EXERCISE:
In the records below, find the line with "868x409 pixels." and repeat exactly every line from it through the line with "The height and". Pictures stay out.

RECORDS PROVIDED:
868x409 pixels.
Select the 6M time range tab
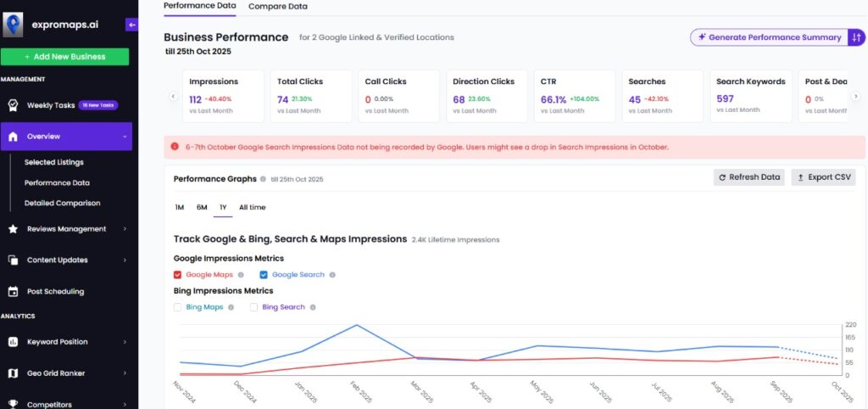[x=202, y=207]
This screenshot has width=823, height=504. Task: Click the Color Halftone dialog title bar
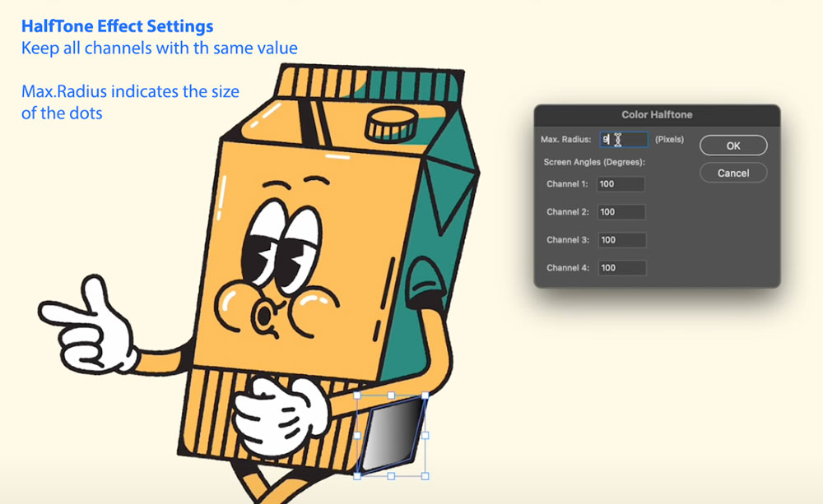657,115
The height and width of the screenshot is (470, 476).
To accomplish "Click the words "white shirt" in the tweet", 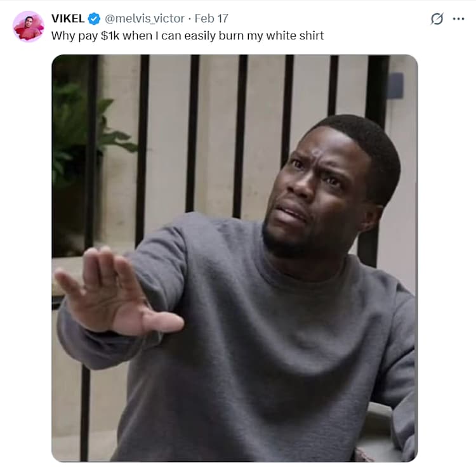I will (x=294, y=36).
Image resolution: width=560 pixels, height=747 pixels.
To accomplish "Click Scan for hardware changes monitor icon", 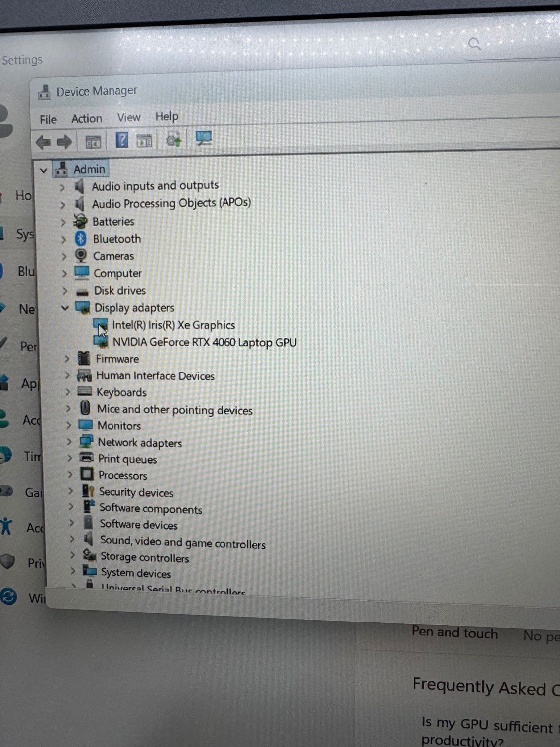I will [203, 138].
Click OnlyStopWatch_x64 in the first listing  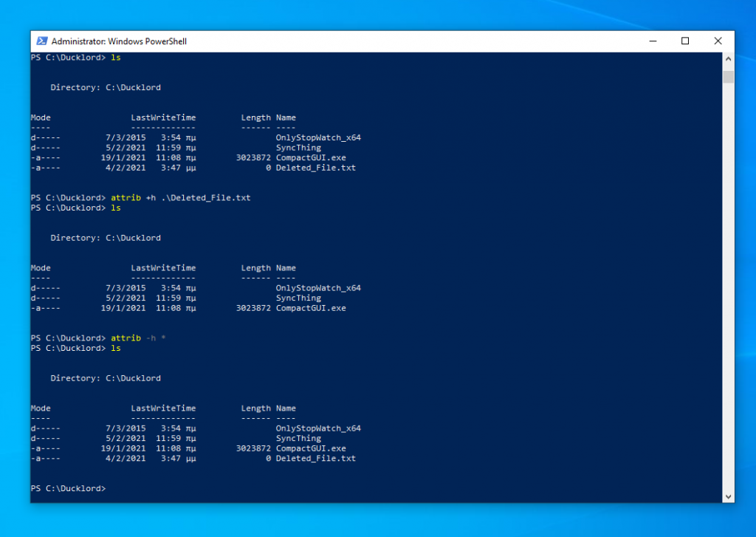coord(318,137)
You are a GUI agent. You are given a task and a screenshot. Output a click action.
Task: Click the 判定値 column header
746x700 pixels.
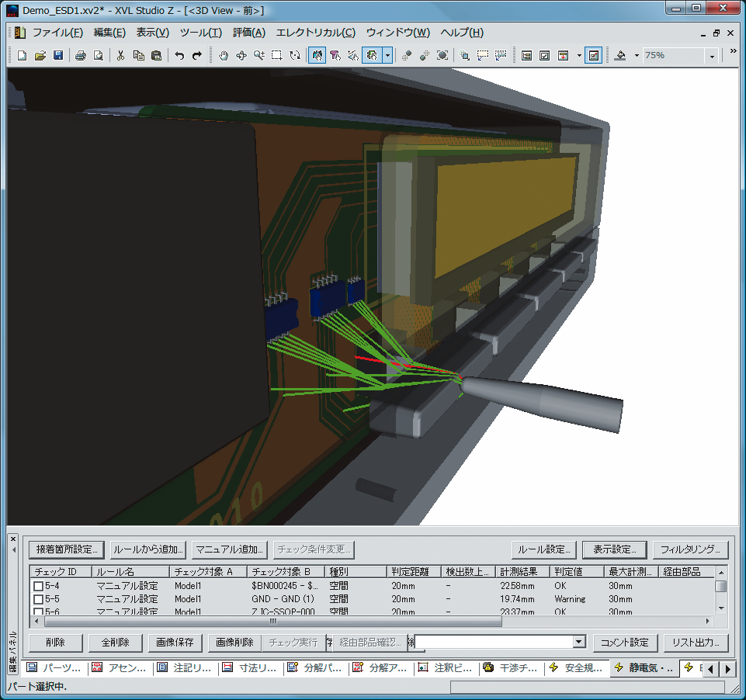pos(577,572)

...

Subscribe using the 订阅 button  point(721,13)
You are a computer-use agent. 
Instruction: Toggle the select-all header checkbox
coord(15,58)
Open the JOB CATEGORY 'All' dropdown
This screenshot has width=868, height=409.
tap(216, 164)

EXPECTED ANSWER:
868x409 pixels.
Select the 6M time range tab
[x=202, y=207]
This screenshot has width=823, height=504. Task: Click the Color Halftone dialog title bar
657,115
The height and width of the screenshot is (470, 476).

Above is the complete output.